University of Sussex
Asymptotically safe quantum gravity
Over the past decades, the asymptotic safety scenario has matured into a viable contender for a consistent theory of quantum gravity. The scenario is based on a non-perturbative quantisation via an interacting UV fixed point of the renormalisation group flow. The existence of the UV fixed point has been confirmed in increasingly elaborate truncations. These results open the door to working out observable consequences of the theory, for example, graviton-mediated scattering, black hole solutions, and constraints on low-energy matter couplings. I will give a detailed introduction to the topic and present some recent advances in the field, in particular, in the area of computations on a Lorentzian background and the connection to (beyond) Standard Model physics.

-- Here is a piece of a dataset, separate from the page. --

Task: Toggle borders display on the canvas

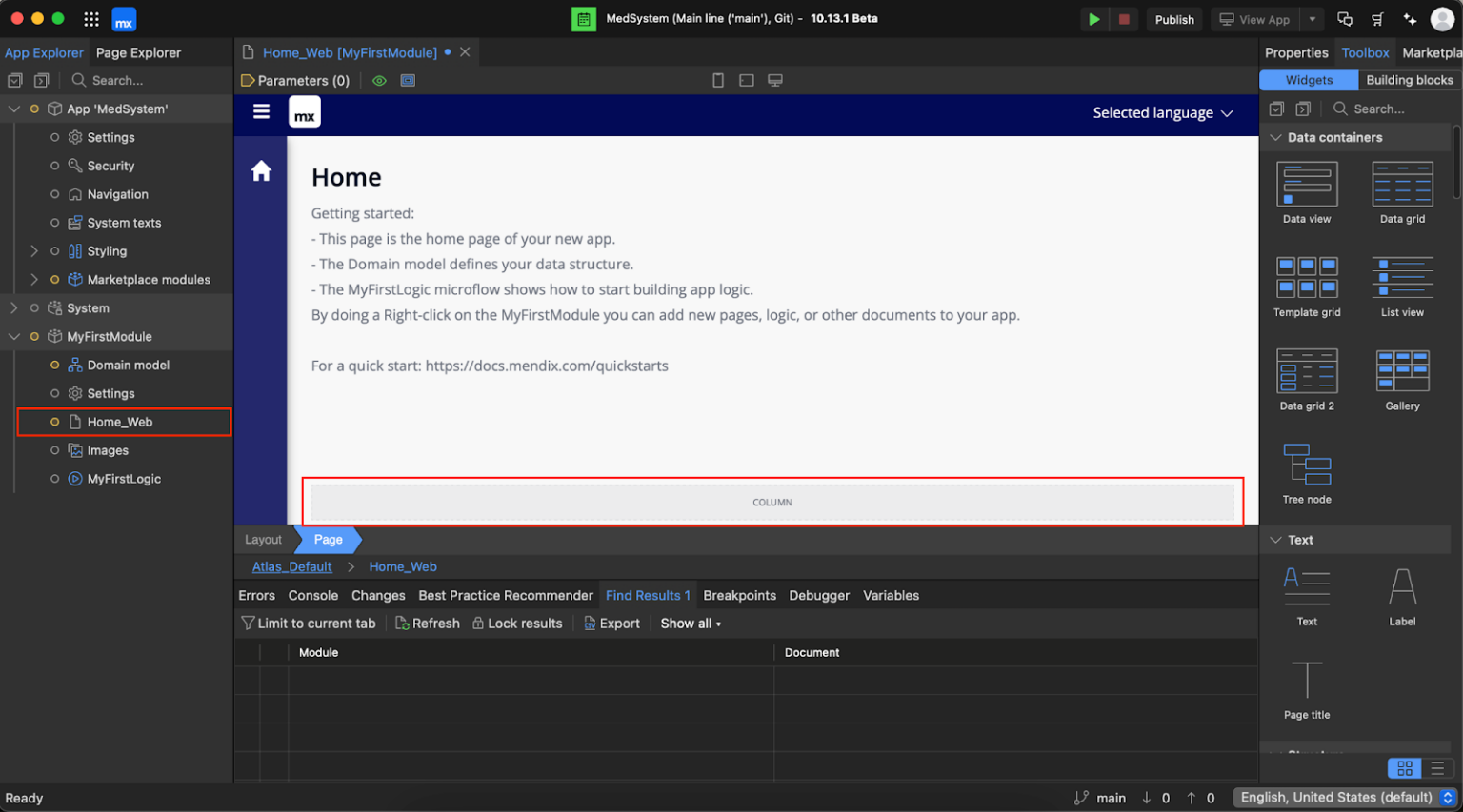Action: 408,80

Rafael Robson Lino dos Santos
CP3-Originis, University of Southern Denmark
Probing new physics and gravity across scales
Evidence for ultraviolet gravitational fixed points in asymptotic safety quantum gravity has been found over the past years. The non-trivial interplay of matter and gravity can either spoil fixed points or enhance predictive power in infrared scales. In the first part of the talk, I will summarize the status of the field and explore the “asymptotic safety landscape” by considering dark-universe-motivated models in the matter sectors. Besides, the field of gravitational waves has flourished over the past decade. The search for a gravitational wave background across different energy scales is a tantalizing probe of new physics as it is complementary to CMB. In the second part of the talk, I will summarize the status of searches and show that nHz PTA data are already competitive to constrain BSM and cosmology particle physics models.

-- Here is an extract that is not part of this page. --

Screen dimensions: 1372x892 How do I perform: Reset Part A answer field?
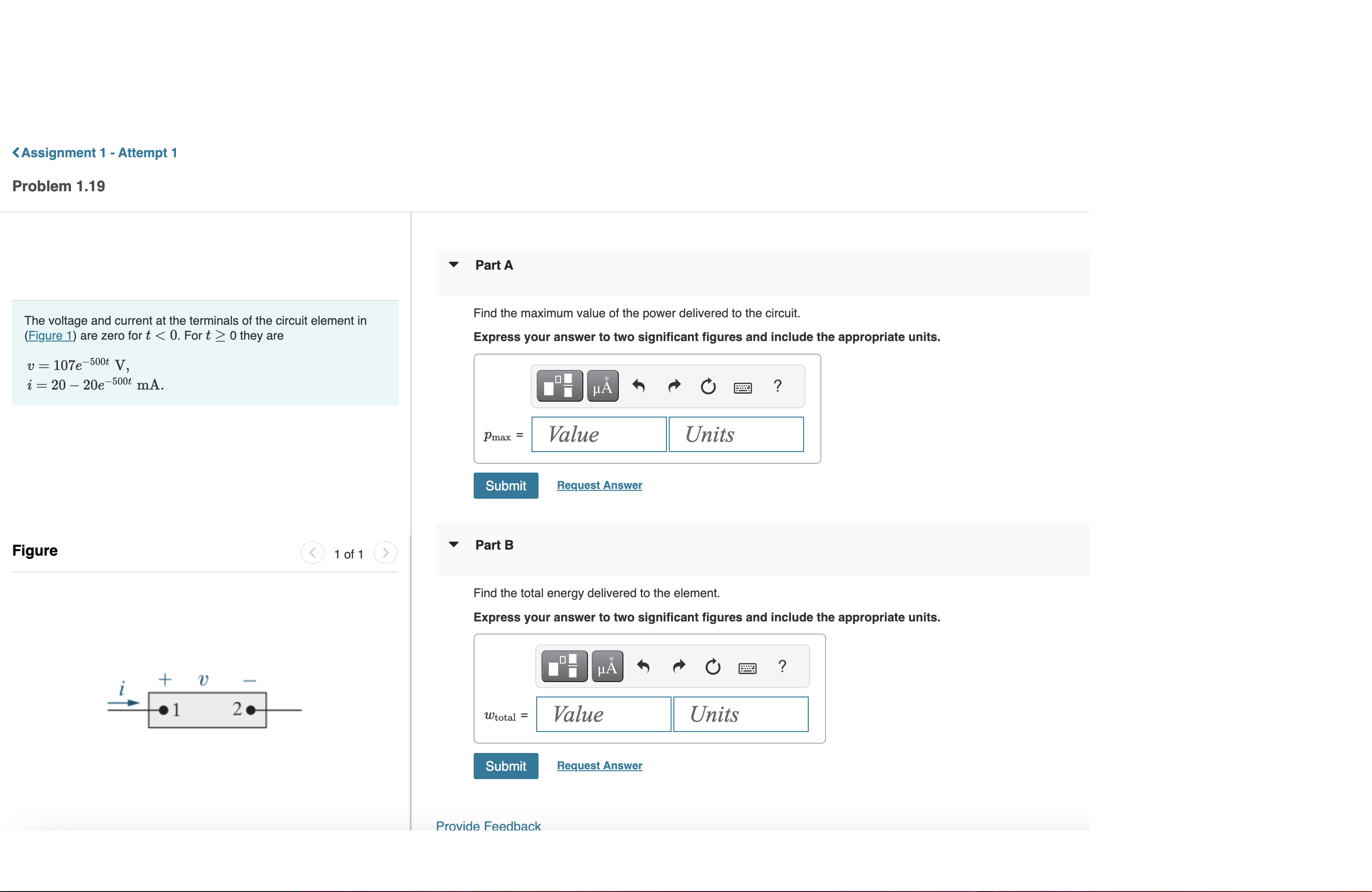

Pandemics and Cannibals: Some intriguing ways of producing dark matter in the early Universe
In the first part of the talk, we propose a novel mechanism to generate sterile neutrinos in the early Universe, by converting ordinary neutrinos in scattering processes. After initial production by oscillations, this leads to an exponential growth in the sterile neutrino abundance. We show that such a production regime naturally occurs for self-interacting sterile neutrinos, and that this opens up significant new parameter space where they make up all of the observed dark matter. Our results provide strong motivation to further push the sensitivity of X-ray line searches, and to improve on constraints from structure formation. In the second part of the talk, we consider a scenario, in which the dark matter is alone in a hidden sector and consists of a real scalar particle in its spontaneously broken phase at a temperature which differs from the one of the visible sector. This is a particular case of a cannibal dark matter scenario, in which the relic abundance is sensitive to 3 to 2 and 4 to 2 processes. We study numerically and analytically the dark matter abundance both in the broken and the symmetric phases, while also reporting our results in the domain of thermal dark matter candidates.